Quest’anno, il festival rende omaggio al 39enne Ramin Bahrani, regista e scrittore indipendente, nato negli Stati Uniti, da genitori iraniani. Il suo cinema è profondamente naturale e senza pretese, osserva e commenta la società americana contemporanea attraverso gli eroi del quotidiano e le loro storie di emarginazione.

La sua pellicola piu’ recente “99 Homes” ha in cast Andrew Garfield e Michael Shannon. E’ un colpo d’occhio sul disastro sociale della società capitalistica statunitense. Ma cosa significa fare un film indipendente?

Ramin Bahrani, regista:
“ Penso che sia difficile essere indipendenti nella vita, non per i registi, ma per tutti. Il mondo ti dice costantemente come devi comportarti e cosa si deve pensare, cosa si dovrebbe fare, quali sono gli obiettivi fin dall’infanzia e fino alla morte. Credo che la vita ti dica sempre di no e che una persona indipendente dica sì”

Un altro omaggio il festival lo dedica a un attivista politico e culturale, il regista serbo Želimir Žilnik. Appartiene alla new wave jugoslava. Il cinema secondo Žilnik, è “uno strumento per conoscere il popolo”, e ha dedicato tutta la sua vita all’esplorazione dell’esperienza quotidiana umana degli emarginati. Zilnik ha girato una cinquantina di film dal 1967 ad oggi.

Želimir Žilnik, regista:
“Per me girare un film è un processo di apprendimento. Il cast e la telecamera sono strumenti per aprire tante porte. Penso che non conoscerei cosi’ profondamente la natura delle persone e la società se non fossi stato regista”.

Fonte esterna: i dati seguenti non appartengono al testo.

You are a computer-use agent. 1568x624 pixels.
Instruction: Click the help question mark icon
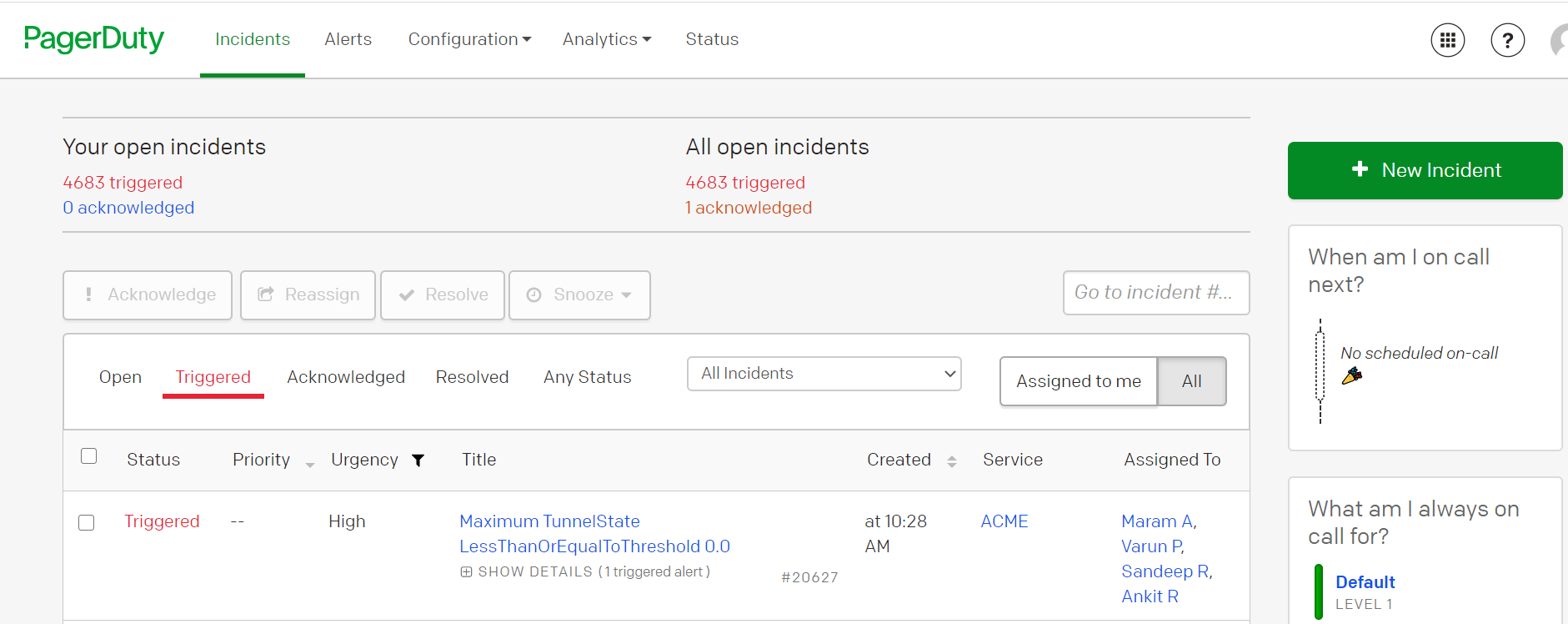pos(1507,40)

Uno dei due film greci in competizione ufficiale è “Norway”, pellicola surrealista fatta di humor e spunti b movie con vampiri molto speciali.

L’opera è ambientata nei fondaci di Atene nel 1984 quando un vampiro ballerino attraversa il cuore della città semplicemente alla ricerca di una ragazza. In un locale notturno incontrerà la prostituta Alice e Peter, un norvegese spacciatore di droga. Le porte degli inferi si aprono.

Yiannis Veslemes, regista:
“Ho cercato di creare un vampiro un po’ diverso dagli altri. Ha tutte le qualità e le caratteristiche di un ragazzo greco contemporaneo. Ma lui è un vampiro balcanico. Oltre il suo aspetto strano c‘è il fatto che è sempre eccitato, ho lasciato da parte i vampiri della tradizione gotica”.

Yorgos Mitropoulos – Euronews:
“Salonicco vive al ritmo del festival. 10 giorni pieni di film e di autori dal mondo intero. Nonostante i tagli di bilancio al festival e l’assenza di grandi star tutti i biglietti d’ ingresso sono stati venduti perchè la gente qui ama il cinema “.